Instructions for the task:
In the records below, find the line holding "The image size is (1028, 692)." and the line holding "Given: Click the ellipsis". Set down both, with every line between them, exactly.

Records provided:
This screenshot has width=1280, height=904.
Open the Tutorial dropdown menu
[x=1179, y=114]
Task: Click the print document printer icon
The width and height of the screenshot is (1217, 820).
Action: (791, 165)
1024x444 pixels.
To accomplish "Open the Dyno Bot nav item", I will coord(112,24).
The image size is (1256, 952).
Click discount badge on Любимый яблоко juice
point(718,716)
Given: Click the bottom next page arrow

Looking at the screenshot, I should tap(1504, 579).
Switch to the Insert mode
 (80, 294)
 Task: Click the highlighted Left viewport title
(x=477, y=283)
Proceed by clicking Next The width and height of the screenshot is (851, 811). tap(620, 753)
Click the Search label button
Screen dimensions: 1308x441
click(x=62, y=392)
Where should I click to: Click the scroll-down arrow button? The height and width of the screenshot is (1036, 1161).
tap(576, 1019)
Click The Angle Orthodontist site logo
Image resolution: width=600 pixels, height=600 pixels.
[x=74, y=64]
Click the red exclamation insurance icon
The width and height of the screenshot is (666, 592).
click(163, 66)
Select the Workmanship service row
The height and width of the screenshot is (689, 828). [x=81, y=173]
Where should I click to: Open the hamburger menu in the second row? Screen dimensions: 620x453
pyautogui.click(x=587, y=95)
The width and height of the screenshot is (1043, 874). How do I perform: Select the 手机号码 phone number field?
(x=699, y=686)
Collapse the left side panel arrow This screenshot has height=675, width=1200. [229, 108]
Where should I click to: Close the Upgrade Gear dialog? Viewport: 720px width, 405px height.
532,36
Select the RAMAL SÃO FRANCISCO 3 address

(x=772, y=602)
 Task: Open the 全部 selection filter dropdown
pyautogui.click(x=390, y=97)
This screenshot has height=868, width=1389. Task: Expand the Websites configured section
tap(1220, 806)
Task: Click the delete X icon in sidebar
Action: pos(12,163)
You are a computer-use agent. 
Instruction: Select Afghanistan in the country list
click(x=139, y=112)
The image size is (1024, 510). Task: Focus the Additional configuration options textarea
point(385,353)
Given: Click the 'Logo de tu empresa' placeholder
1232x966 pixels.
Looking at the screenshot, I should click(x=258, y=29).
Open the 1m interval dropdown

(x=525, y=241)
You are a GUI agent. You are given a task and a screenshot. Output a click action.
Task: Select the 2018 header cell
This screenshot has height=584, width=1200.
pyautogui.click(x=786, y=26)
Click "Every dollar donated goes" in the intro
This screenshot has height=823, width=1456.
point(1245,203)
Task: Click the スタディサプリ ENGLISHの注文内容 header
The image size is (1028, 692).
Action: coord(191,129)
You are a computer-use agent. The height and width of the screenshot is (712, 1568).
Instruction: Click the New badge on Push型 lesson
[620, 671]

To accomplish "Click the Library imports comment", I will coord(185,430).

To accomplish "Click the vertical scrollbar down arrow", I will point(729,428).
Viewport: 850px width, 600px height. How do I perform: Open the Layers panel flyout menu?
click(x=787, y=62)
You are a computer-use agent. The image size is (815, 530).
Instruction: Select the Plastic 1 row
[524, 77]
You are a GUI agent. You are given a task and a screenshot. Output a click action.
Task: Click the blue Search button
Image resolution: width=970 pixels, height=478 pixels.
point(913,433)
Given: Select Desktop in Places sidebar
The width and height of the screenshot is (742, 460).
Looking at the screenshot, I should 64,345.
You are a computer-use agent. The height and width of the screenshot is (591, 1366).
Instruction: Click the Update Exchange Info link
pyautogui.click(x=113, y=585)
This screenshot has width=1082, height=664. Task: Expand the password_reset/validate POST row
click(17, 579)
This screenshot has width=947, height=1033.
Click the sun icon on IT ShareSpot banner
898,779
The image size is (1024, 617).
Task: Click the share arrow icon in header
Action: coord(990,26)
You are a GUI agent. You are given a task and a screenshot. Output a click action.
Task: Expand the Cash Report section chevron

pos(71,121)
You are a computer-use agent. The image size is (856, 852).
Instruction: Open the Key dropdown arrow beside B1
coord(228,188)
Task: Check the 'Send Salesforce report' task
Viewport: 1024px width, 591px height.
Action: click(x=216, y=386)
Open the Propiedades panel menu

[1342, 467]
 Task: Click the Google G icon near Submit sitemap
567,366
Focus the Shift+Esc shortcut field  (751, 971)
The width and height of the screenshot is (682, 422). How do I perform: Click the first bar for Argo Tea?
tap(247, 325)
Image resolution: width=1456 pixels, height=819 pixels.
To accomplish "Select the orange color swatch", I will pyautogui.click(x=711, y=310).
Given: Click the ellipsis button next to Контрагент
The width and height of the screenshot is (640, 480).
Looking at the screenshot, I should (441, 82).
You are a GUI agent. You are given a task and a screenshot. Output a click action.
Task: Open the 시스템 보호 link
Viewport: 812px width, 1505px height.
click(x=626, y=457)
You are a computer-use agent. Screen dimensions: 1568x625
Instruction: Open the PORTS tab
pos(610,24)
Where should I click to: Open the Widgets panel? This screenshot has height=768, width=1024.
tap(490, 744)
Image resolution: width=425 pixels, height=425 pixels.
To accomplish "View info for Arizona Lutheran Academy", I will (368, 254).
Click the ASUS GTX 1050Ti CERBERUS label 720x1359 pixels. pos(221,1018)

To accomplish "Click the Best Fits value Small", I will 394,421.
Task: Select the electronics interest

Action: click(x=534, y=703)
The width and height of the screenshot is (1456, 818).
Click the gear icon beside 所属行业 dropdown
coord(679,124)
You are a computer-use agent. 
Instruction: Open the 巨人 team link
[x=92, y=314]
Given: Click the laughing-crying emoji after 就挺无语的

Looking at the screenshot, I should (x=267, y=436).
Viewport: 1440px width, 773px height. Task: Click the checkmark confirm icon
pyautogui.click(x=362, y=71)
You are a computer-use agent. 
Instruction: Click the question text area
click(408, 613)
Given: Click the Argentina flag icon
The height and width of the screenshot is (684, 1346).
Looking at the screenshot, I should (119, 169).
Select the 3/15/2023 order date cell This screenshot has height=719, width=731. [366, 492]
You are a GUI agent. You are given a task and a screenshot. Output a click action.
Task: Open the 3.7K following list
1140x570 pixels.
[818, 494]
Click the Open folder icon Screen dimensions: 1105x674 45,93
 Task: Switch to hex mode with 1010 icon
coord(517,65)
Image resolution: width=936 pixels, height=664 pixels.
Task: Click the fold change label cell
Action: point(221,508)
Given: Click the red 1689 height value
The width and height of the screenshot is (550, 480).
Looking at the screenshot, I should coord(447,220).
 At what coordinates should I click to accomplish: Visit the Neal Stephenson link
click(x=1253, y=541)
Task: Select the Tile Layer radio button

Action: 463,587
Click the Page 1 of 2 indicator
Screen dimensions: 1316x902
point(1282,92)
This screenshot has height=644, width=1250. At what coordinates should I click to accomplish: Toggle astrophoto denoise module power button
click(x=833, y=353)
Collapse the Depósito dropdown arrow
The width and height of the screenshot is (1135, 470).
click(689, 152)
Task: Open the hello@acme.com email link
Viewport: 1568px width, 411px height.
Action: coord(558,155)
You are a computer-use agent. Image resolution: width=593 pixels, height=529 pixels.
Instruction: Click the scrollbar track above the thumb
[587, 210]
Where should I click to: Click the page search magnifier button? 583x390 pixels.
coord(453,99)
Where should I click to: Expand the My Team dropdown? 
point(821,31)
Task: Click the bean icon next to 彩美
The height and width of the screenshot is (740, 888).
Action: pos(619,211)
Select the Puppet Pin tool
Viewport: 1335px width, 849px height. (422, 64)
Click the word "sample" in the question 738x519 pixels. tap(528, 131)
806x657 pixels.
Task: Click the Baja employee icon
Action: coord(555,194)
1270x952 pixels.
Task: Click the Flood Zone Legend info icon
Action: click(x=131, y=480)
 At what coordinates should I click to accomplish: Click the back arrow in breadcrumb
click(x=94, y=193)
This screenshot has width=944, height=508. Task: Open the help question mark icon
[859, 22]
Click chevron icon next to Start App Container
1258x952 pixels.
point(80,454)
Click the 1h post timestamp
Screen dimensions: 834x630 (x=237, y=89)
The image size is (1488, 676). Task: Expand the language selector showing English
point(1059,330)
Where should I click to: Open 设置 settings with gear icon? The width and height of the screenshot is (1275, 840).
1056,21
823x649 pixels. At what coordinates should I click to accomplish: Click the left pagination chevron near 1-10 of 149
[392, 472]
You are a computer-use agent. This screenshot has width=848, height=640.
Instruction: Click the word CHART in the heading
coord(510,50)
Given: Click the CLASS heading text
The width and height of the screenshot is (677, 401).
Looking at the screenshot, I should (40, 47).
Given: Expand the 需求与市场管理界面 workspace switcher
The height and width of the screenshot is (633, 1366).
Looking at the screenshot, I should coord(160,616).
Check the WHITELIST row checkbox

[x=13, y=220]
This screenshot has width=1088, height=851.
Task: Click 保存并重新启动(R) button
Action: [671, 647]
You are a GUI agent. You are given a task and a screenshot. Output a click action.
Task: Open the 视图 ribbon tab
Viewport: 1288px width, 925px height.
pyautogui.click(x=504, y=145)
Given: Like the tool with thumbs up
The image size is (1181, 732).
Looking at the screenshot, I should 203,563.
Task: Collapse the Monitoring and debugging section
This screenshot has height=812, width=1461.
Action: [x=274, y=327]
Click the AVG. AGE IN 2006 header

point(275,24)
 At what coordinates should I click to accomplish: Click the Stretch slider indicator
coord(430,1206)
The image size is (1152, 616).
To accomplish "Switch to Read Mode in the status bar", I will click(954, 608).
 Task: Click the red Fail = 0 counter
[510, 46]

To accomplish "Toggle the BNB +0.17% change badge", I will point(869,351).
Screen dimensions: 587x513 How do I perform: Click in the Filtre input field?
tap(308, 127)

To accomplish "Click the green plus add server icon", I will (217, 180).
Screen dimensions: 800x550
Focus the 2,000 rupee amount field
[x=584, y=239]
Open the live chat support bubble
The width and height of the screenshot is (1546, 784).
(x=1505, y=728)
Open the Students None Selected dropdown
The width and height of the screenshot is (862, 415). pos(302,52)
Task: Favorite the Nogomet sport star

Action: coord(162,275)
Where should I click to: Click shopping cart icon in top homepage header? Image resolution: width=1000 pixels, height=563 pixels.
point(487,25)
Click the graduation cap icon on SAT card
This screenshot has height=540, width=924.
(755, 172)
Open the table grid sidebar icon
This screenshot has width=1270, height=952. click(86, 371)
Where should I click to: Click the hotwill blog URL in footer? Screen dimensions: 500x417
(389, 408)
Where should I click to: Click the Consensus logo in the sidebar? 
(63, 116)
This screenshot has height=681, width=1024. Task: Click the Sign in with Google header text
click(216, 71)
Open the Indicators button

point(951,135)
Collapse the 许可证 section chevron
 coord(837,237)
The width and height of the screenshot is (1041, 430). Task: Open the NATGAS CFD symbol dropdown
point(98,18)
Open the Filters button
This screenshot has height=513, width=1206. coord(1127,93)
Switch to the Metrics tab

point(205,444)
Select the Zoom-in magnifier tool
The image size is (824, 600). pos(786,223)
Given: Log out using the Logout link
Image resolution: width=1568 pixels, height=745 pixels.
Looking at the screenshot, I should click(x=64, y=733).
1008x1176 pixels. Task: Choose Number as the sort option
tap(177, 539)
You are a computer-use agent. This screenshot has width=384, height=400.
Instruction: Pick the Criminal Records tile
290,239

Your solution:
The image size is (1028, 692).
Action: coord(191,129)
You are a computer-use agent. The height and width of the screenshot is (712, 1568).
Instruction: Click the New badge on Push型 lesson
[620, 671]

To accomplish "Click the Library imports comment", I will coord(185,430).

To accomplish "Click the vertical scrollbar down arrow", I will point(729,428).
Viewport: 850px width, 600px height. How do I perform: Open the Layers panel flyout menu?
click(x=787, y=62)
You are a computer-use agent. The image size is (815, 530).
Instruction: Select the Plastic 1 row
[524, 77]
You are a GUI agent. You are given a task and a screenshot. Output a click action.
Task: Click the blue Search button
Image resolution: width=970 pixels, height=478 pixels.
point(913,433)
Given: Select Desktop in Places sidebar
The width and height of the screenshot is (742, 460).
Looking at the screenshot, I should 64,345.
You are a computer-use agent. The height and width of the screenshot is (591, 1366).
Instruction: Click the Update Exchange Info link
pyautogui.click(x=113, y=585)
This screenshot has width=1082, height=664. Task: Expand the password_reset/validate POST row
click(17, 579)
This screenshot has width=947, height=1033.
Click the sun icon on IT ShareSpot banner
898,779
The image size is (1024, 617).
Task: Click the share arrow icon in header
Action: coord(990,26)
You are a GUI agent. You are given a task and a screenshot. Output a click action.
Task: Expand the Cash Report section chevron

pos(71,121)
You are a computer-use agent. The image size is (856, 852).
Instruction: Open the Key dropdown arrow beside B1
coord(228,188)
Task: Check the 'Send Salesforce report' task
Viewport: 1024px width, 591px height.
Action: click(x=216, y=386)
Open the Propiedades panel menu

[1342, 467]
 Task: Click the Google G icon near Submit sitemap
567,366
Focus the Shift+Esc shortcut field  (751, 971)
The width and height of the screenshot is (682, 422). How do I perform: Click the first bar for Argo Tea?
tap(247, 325)
Image resolution: width=1456 pixels, height=819 pixels.
To accomplish "Select the orange color swatch", I will pyautogui.click(x=711, y=310).
Given: Click the ellipsis button next to Контрагент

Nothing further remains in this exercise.